[Collected data]
++++++++++++++++++++

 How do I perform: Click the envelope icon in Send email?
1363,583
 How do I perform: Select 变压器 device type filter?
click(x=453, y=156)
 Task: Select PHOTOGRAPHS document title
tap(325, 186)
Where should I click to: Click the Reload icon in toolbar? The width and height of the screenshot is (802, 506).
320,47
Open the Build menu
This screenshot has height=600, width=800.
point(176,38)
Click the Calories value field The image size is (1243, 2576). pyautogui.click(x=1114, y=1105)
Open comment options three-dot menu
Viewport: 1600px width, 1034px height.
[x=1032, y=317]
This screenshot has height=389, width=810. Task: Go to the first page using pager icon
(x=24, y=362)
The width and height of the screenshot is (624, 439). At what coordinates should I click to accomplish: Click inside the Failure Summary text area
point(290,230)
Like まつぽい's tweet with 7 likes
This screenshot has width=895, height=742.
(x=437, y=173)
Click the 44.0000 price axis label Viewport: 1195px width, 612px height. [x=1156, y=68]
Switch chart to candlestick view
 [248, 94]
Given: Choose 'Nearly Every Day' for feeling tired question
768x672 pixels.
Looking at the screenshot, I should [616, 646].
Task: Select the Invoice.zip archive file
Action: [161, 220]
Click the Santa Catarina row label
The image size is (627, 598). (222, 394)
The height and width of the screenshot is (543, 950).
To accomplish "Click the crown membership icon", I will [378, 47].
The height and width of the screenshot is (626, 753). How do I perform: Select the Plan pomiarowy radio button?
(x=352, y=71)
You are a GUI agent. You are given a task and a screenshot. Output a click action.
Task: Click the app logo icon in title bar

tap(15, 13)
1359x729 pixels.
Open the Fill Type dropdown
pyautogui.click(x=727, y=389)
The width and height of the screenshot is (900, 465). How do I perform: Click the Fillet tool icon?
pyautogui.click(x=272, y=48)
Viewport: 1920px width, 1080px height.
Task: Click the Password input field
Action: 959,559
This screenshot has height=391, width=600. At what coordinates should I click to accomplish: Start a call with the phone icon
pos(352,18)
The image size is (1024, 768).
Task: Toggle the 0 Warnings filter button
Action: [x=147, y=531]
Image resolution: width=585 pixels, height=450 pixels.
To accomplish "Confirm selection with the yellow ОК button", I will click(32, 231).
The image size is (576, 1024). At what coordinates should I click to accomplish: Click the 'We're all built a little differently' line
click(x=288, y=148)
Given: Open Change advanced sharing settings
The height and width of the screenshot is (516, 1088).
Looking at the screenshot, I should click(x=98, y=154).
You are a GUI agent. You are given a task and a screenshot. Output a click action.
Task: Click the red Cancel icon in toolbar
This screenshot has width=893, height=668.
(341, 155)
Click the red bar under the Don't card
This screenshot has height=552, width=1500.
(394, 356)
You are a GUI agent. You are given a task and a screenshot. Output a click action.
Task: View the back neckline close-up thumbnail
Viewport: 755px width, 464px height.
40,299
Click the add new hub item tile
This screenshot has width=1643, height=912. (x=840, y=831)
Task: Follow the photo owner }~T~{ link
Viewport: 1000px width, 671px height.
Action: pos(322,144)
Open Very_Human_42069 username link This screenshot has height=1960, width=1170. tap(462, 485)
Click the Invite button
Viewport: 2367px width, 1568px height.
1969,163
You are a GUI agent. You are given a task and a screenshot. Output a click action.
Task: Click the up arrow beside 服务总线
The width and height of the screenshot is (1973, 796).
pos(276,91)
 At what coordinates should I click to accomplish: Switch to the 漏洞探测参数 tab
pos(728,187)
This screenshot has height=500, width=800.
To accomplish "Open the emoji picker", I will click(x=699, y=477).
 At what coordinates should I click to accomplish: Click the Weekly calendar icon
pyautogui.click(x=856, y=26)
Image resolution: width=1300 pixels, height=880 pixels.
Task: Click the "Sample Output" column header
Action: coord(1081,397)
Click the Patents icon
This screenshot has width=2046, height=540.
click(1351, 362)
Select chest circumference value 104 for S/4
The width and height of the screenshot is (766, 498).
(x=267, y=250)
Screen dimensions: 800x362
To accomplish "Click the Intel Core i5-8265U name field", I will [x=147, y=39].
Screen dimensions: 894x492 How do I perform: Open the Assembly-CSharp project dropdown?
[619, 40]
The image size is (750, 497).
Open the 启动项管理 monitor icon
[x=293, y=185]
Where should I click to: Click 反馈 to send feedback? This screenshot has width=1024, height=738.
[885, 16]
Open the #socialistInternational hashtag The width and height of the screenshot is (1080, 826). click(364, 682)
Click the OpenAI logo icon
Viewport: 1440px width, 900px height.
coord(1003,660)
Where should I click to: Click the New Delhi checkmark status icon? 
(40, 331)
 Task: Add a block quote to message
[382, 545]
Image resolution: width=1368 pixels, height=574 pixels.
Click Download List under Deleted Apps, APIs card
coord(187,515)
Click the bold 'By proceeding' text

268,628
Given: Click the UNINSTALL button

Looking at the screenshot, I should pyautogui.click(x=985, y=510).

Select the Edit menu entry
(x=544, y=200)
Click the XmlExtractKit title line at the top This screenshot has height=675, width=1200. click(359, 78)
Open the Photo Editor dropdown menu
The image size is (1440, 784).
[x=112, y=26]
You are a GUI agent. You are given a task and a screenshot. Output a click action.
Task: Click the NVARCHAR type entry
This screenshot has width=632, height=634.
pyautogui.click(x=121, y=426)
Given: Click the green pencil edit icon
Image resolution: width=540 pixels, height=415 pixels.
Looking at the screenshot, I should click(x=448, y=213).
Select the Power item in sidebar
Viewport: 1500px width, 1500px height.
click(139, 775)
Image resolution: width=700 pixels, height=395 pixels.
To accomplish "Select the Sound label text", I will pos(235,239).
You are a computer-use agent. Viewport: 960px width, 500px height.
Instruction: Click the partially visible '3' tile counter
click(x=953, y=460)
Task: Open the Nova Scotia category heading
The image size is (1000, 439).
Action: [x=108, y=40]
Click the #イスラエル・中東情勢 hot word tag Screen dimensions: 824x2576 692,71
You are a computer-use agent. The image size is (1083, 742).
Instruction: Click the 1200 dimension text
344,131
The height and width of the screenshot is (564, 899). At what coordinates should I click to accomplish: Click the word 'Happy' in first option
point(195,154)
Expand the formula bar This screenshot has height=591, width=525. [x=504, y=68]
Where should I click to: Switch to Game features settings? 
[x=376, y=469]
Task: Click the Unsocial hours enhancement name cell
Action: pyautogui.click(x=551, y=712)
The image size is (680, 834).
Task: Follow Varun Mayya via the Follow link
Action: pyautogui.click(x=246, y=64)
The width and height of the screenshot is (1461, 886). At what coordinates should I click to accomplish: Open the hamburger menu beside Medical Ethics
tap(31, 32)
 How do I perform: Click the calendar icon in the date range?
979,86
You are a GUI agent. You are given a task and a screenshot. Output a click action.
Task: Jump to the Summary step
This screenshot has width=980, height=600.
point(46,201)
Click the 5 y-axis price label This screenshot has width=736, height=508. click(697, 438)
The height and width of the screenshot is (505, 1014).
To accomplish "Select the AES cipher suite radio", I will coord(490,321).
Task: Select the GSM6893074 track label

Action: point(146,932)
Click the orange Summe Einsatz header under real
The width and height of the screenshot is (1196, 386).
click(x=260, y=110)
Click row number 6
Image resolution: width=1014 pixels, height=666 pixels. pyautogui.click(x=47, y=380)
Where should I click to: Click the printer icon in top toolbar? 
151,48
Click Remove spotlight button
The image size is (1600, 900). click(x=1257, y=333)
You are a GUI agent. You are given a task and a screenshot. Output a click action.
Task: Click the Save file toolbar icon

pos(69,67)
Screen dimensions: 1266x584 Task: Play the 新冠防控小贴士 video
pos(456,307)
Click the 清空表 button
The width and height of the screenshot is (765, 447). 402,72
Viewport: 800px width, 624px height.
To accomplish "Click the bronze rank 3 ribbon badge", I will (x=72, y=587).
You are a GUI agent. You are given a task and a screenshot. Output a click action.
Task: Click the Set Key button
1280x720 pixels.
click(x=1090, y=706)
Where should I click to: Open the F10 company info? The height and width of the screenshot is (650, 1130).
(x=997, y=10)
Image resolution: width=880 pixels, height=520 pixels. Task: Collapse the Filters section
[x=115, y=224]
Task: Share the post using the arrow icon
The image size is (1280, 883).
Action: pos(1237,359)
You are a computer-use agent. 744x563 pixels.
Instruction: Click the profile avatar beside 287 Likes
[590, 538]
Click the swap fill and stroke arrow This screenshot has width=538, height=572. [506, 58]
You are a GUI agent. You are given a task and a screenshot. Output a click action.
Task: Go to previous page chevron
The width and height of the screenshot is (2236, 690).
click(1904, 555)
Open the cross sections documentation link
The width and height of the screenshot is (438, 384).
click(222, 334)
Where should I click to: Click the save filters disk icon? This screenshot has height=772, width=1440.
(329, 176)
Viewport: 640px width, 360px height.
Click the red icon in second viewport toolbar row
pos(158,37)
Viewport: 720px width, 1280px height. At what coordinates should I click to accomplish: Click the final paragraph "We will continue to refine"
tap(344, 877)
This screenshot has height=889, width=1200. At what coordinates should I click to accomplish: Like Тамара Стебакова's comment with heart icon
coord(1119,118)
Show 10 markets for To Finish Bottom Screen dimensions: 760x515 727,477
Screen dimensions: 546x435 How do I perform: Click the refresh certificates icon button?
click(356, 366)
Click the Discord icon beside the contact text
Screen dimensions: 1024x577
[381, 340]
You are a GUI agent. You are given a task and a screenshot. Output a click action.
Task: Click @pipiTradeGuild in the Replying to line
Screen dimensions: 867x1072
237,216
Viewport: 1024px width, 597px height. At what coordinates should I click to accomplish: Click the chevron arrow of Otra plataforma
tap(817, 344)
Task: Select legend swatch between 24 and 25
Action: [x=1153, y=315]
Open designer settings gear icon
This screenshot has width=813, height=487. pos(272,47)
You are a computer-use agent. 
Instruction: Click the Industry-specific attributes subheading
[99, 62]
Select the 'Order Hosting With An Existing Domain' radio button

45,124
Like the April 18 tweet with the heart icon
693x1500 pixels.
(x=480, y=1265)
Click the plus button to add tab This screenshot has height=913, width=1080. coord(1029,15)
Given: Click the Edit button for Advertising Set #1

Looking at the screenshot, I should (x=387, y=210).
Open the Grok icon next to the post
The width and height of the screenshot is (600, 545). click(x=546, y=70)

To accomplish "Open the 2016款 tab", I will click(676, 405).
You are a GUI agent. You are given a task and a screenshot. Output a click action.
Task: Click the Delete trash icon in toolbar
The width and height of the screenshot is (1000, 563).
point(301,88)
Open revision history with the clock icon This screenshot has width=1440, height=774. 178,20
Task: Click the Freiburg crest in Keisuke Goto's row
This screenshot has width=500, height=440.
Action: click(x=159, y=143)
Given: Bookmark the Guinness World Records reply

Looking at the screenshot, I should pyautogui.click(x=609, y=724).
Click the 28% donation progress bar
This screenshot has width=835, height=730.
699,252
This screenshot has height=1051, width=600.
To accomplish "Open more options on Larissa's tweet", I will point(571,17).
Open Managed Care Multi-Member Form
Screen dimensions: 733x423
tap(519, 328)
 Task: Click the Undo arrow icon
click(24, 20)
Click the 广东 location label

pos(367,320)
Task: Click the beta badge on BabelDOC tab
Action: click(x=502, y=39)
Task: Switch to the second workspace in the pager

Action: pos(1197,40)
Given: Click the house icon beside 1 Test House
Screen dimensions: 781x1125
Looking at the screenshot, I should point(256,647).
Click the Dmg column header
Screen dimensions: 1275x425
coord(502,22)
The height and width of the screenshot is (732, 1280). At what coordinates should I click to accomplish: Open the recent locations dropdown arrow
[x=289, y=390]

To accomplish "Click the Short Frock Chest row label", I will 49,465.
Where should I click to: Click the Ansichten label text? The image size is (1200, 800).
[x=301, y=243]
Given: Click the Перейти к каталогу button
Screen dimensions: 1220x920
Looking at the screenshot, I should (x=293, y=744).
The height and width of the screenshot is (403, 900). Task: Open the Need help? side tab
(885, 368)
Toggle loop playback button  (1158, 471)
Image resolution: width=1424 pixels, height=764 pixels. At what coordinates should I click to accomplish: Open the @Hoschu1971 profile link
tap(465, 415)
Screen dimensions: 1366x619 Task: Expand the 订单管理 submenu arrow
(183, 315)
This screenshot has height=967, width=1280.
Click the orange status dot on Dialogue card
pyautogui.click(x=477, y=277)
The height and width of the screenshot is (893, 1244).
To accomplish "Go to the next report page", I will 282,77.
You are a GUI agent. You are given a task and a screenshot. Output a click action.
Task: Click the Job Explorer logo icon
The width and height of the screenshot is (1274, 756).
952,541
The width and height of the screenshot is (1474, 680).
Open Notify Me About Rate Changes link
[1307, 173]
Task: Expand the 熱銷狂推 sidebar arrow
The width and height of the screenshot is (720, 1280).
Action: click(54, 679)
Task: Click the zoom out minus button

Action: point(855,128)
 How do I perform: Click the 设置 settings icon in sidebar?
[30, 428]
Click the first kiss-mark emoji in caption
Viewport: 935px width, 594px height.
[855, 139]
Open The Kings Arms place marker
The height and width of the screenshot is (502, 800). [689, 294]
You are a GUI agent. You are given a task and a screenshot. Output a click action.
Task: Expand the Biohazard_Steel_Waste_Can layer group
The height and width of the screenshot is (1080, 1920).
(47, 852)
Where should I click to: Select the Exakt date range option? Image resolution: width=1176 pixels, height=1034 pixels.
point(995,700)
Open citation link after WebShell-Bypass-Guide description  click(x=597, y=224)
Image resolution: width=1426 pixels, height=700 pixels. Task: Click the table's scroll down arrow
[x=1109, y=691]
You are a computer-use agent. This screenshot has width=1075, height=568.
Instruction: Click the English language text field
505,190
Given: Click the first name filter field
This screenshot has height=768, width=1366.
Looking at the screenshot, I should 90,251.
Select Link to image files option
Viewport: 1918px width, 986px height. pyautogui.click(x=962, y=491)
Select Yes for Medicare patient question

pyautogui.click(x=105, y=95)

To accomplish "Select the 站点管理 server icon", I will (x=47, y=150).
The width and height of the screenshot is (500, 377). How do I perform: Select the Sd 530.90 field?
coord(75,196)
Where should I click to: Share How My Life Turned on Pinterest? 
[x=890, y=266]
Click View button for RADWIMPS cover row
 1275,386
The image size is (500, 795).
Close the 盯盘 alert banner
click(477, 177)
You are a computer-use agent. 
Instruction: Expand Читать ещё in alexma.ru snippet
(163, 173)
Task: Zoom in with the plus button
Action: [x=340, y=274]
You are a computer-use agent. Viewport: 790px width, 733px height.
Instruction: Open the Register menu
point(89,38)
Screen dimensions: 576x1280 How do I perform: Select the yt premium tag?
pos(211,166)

++++++++++++++++++++

## [EXERCISE]
Return only the lines between the one holding "Given: Click the green pencil edit icon" and the one holding "Click the #イスラエル・中東情勢", inclusive, exactly as they appear above.

## [EXERCISE OUTPUT]
Given: Click the green pencil edit icon
Image resolution: width=540 pixels, height=415 pixels.
Looking at the screenshot, I should click(x=448, y=213).
Select the Power item in sidebar
Viewport: 1500px width, 1500px height.
click(139, 775)
Image resolution: width=700 pixels, height=395 pixels.
To accomplish "Select the Sound label text", I will pos(235,239).
You are a computer-use agent. Viewport: 960px width, 500px height.
Instruction: Click the partially visible '3' tile counter
click(x=953, y=460)
Task: Open the Nova Scotia category heading
The image size is (1000, 439).
Action: [x=108, y=40]
Click the #イスラエル・中東情勢 hot word tag Screen dimensions: 824x2576 692,71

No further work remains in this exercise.